Kerry conceded as much at his Senate confirmation hearing last week: “It will not be long before that comes across my desk”, Kerry said: “And at that time, I’ll make the appropriate judgments about it.”

The “appropriate judgement” would just to say no, denying the dirty tar sands a route not only to America but also to Europe.

Many people hope that John Kerry, who has been described as a self-described “passionate advocate” for tackling climate change, will stand up to the intense Canadian and oil industry lobbying surrounding the issue.

Sierra Club Executive Director Michael Brune said last week that “We are excited that he will bring his strong credentials on climate to the critical decisions facing our planet”.

Last month, Brune announced that the Club would, for the first time in its long and illustrious history, be prepared to participate in acts of civil disobedience against the pipeline, which he calls a “climate disaster.”

Brune argues that “We simply can’t transport 700,000-800,000 barrels of oil [a day] from one of the dirtiest, most carbon-intensive oil sources on the planet and say that we’re sincere in our commitment to fight climate change. You can’t cut carbon pollution and expand production of a carbon-intensive fuel source.”

The fact that the Sierra Club is prepared to undertake civil disobedience shows just show strong the feeling is right now against the pipeline, which has reached iconic status for many, even before being built.

This was noted by Daniel Yergin, the author of the Prize and chairman of IHS Cambridge Energy Research Associates, last week.  He said that KXL “is probably the most famous pipeline in the history of the world, and it hasn’t even been built yet. It is a symbol around which the opponents of hydrocarbon have rallied.”

Reuters last week noted that the odds had shifted against the pipeline being built, but the reality is that no one knows for sure.

What is likely to happen is that there is some political trade-off: if Obama approves KXL he will go hard on emission standards for power plants or vice versa.

Supporters of the kind of approach continue to come from some surprising quarters. Even Nature argued recently that the President should approve the KXL as long as environmental standards were upheld: “The administration should face down critics of the project, ensure that environmental standards are met and then approve it”, wrote an editorial in the prestigious scientific journal. “By approving Keystone, Obama can bolster his credibility within industry and among conservatives,” it said.

But at the end of the day, it is not an either / or decision. It should not be about a trade off between the pipeline and emission standards. We need both. Bold leadership on climate by Obama and Kerry means both saying no to KXL and tightened emission standards for power stations.

Some wire reports are now saying that there may not be a decision on KXL until June at the earliest, with the decision  months not weeks away.

During the next few months, there will be intense lobbying by Canadian politicians and officials until then.

The bottom line is that Obama and Kerry are the most progressive politicians on climate to have reached President and Secretary of State.

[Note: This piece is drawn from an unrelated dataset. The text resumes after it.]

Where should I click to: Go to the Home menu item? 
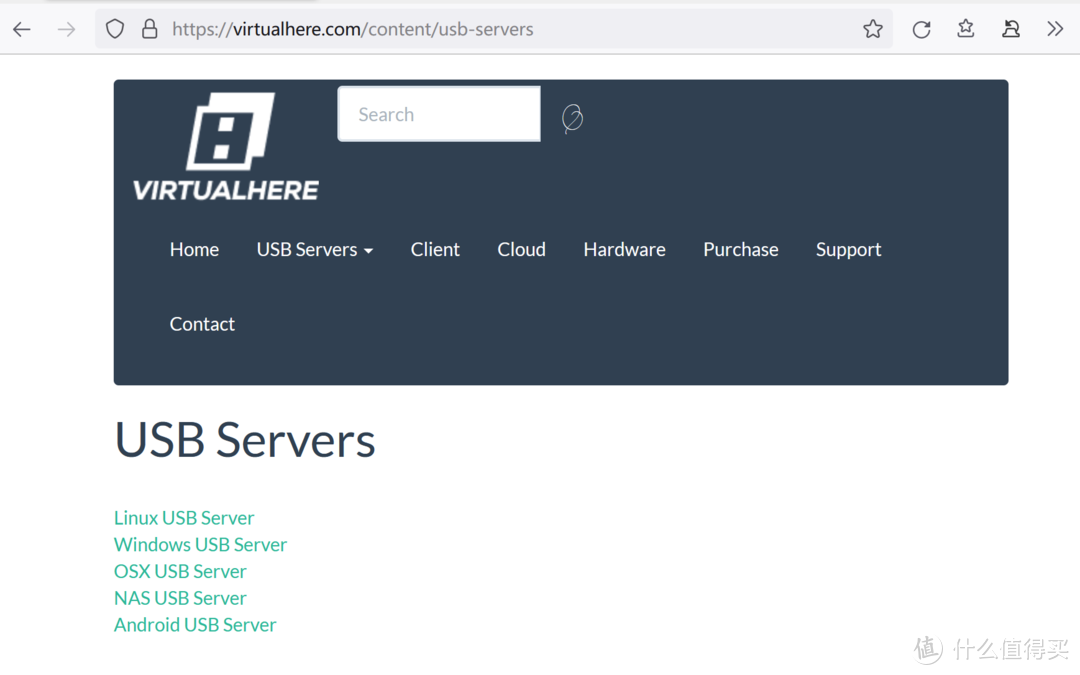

They must seize the political initiative and show true leadership on the issue.

And that means no trade-offs. No either/ ors. No if or buts. It’s a No for KXL. And tough laws for power stations as well. Nothing else will do.

One Comment

  • The KXL will not benefit the US, the consumer or achieve energy independent.. It will not lower the gasoline price and using the old Big Oil, mantra of creating “jobs, KXL will not create any significant number of permanent “jobs,” obviously, there will be short-term construction jobs. The KXL will only benefit the owners of the Alberta tar sands and the oil barons and oil corporations in the Houston area. If the KXL is built, the bitumen will simply overpass the US and be exported from Houston. The American people will see and will use very little of this bitumen. The US well-supplied by the Bakken and by the Eage Ford, so there no need for the tar sands, except to make excessive profits for the tar sands operators and for the Houston oil crowd.